In recognition of her longstanding commitment to leveraging technology to improve children’s health, Pamela Arora has been named the 2016 John E. Gall, Jr. CIO of the Year. The award, sponsored by CHIME and HIMSS, recognizes healthcare IT executives who have made significant contributions to their organization and demonstrated innovative leadership.
Arora has been senior VP and CIO at Children’s Health in Dallas for 10 years, having previously held the role at UMass Memorial and Perot Systems. Under her leadership, Children’s has improved information sharing by hosting EMRs for physician practices and other providers, forged partnerships with regional HIE programs, and created a telemedicine program that enables school nurses to conduct virtual consultations with hospital-based clinicians. Through a 2013 pilot with ONC, Children’s became one of the first health systems in the nation to give parents untethered access to their children’s health data.
“Pamela Arora continues to push the envelope of what it means to be a CIO,” said Russell Branzell, CHIME president and CEO. “Time and time again, she shows how we can use health IT to not only support an organization’s overall strategy, but truly transform patient care across the entire continuum.”
She will receive the award, which is named in honor of the late John E. Gall Jr., at the upcoming HIMSS Conference in Orlando. Gall led the implementation of the first fully integrated medical information system in the world at California’s El Camino Hospital in the 1960s. Arora has exemplified that spirit by ensuring that clinicians at Children’s have the resources and information they need to provide the best care possible for patients.
“Each of us has a personal story that involves healthcare,” Arora said. “Whether we are the patient, or one of our loved ones is the patient, we want our physicians and clinicians to have every resource to ensure they can deliver the best possible care. This recognition reaffirms that, though technology may not always be visible, the work we are doing is making a difference in the lives of patients — in our case, we’re delivering on our mission of making life better for children.”

Material shown:
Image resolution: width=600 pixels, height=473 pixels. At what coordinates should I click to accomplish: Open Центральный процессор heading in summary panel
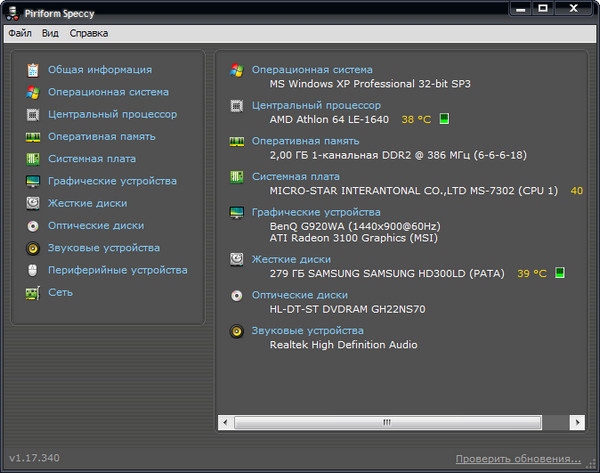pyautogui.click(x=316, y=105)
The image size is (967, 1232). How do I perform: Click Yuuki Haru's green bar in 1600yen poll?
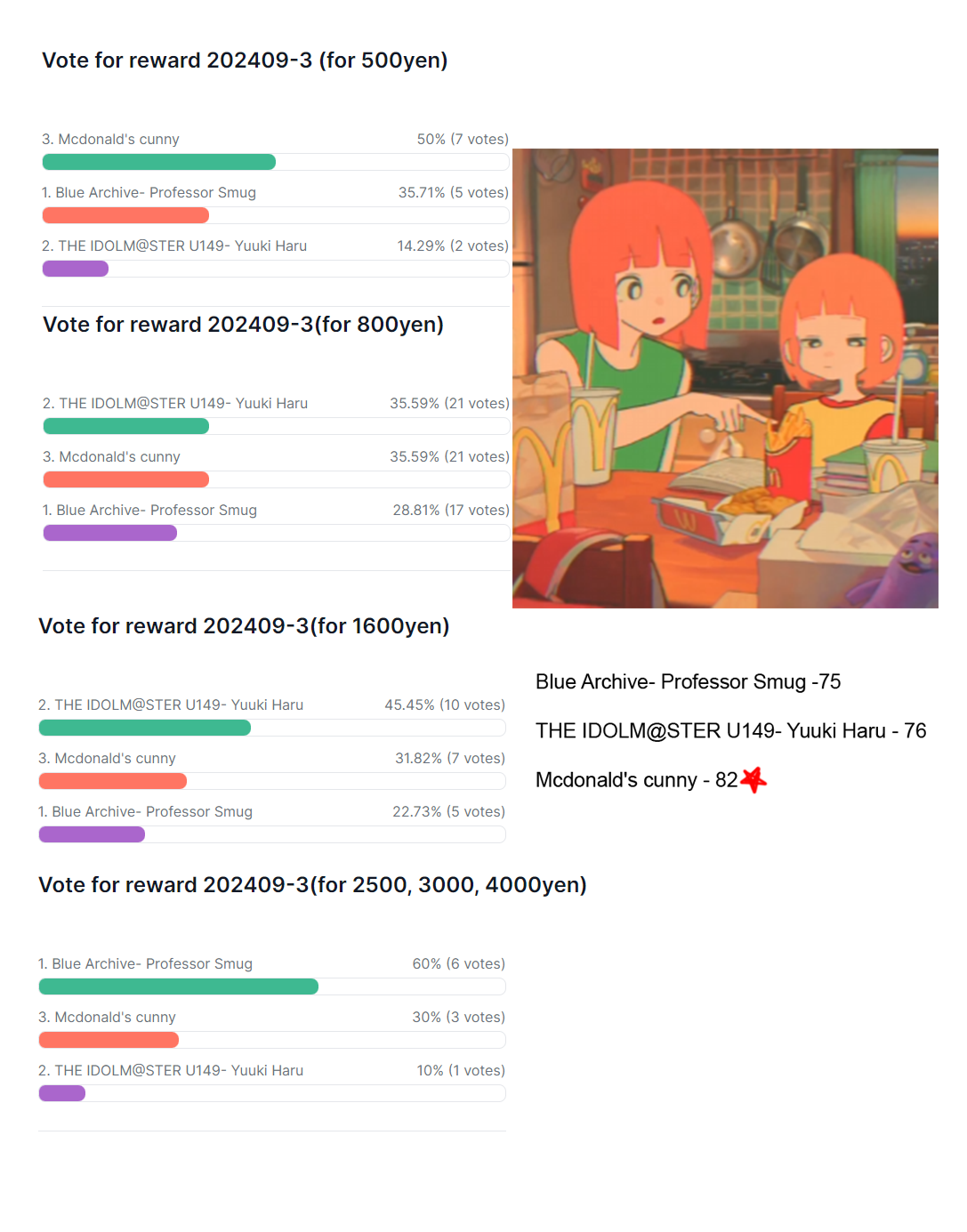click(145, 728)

---

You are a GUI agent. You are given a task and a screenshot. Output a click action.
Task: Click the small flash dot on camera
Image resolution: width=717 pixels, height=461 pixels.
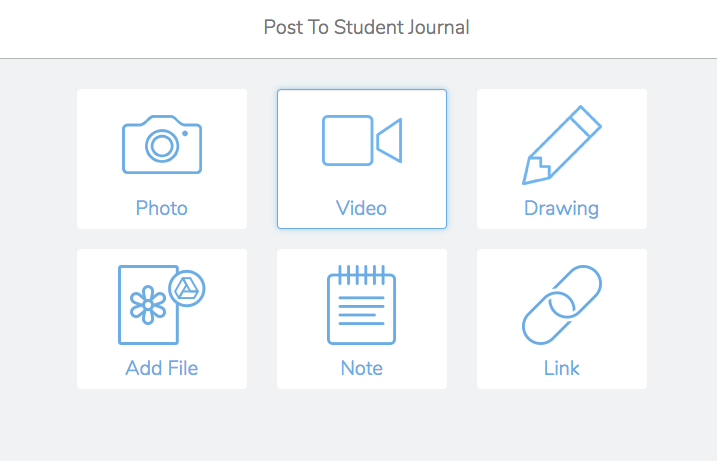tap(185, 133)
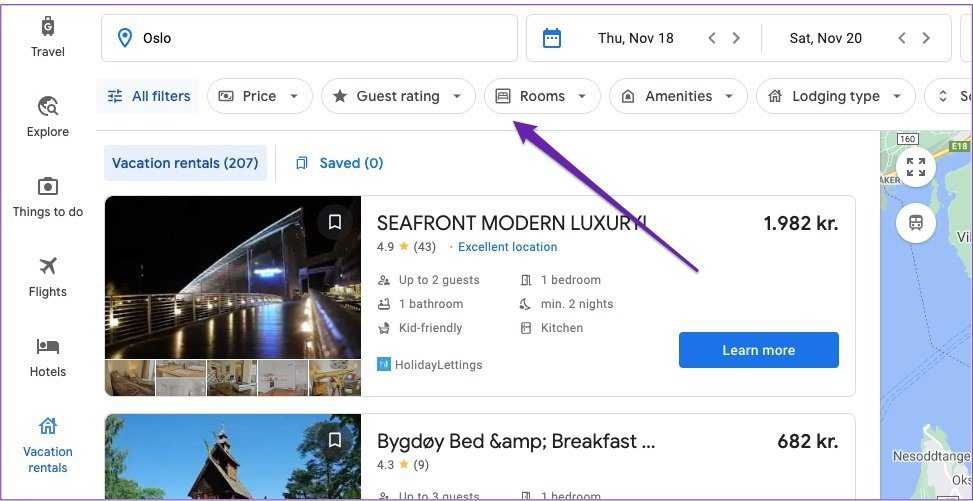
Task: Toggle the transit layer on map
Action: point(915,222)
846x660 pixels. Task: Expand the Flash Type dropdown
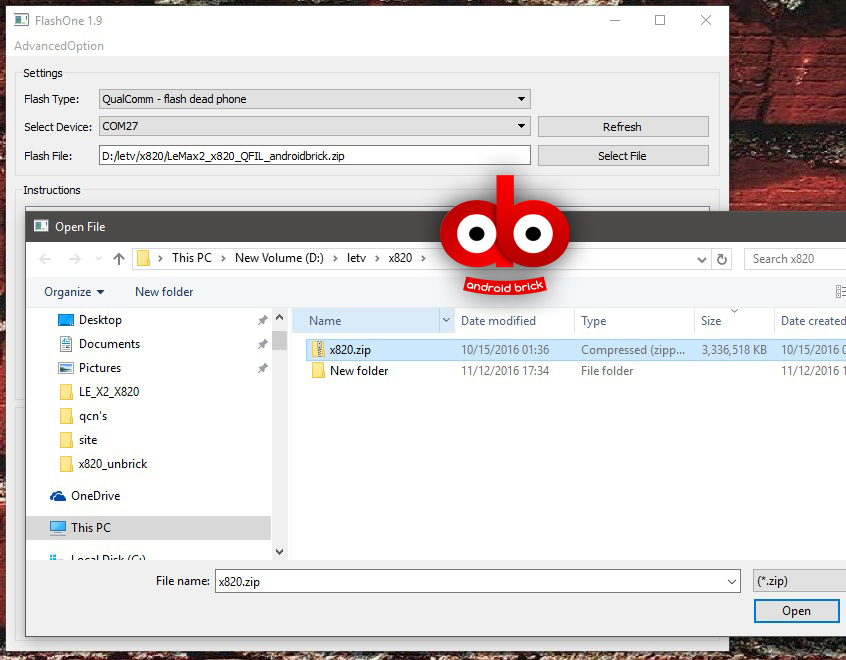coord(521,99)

Activity 1: Transcribe everything in the CIO of the Year article from "Arora has been senior" down to "children’s health data.".
Activity 2: According to the CIO of the Year article, how long has Pamela Arora been senior VP and CIO at Children's Health in Dallas?
Activity 3: Resume the CIO of the Year article after its final sentence.

Exercise response 1:
Arora has been senior VP and CIO at Children’s Health in Dallas for 10 years, having previously held the role at UMass Memorial and Perot Systems. Under her leadership, Children’s has improved information sharing by hosting EMRs for physician practices and other providers, forged partnerships with regional HIE programs, and created a telemedicine program that enables school nurses to conduct virtual consultations with hospital-based clinicians. Through a 2013 pilot with ONC, Children’s became one of the first health systems in the nation to give parents untethered access to their children’s health data.

Exercise response 2: 10 years

Exercise response 3:
With cybersecurity threats becoming more pervasive, Arora has taken steps to make data safer by rolling out a HITRUST program called CyberAid that enables small practices to find cost-effective cybersecurity solutions.
“IT has been able to provide the tools and infrastructure necessary to support our organization’s reach outside of our walls,” she said. “Because our team members and clinicians are eager adopters of technology, we are typically able to gain buy in for technology initiatives that will allow our providers to care for patients in new and innovative ways.”
Beyond her passion for improving care in the Dallas area, Arora has also lent her time to helping advance the role of the CIO and other health IT leaders, serving on both the CHIME and HITRUST board of trustees. She has also represented CHIME and HIMSS on the international front, working to build partnerships and share best practices across the globe.
“Pamela Arora understands and advances the strategic connection between quality patient care and the best use of IT. As a HIMSS member for 13 years, her leadership and vision have made a positive difference in the work she does at Children’s Health and in her overall dedication to improving health and healthcare for the patients she serves,” said H. Stephen Lieber, HIMSS president and CEO.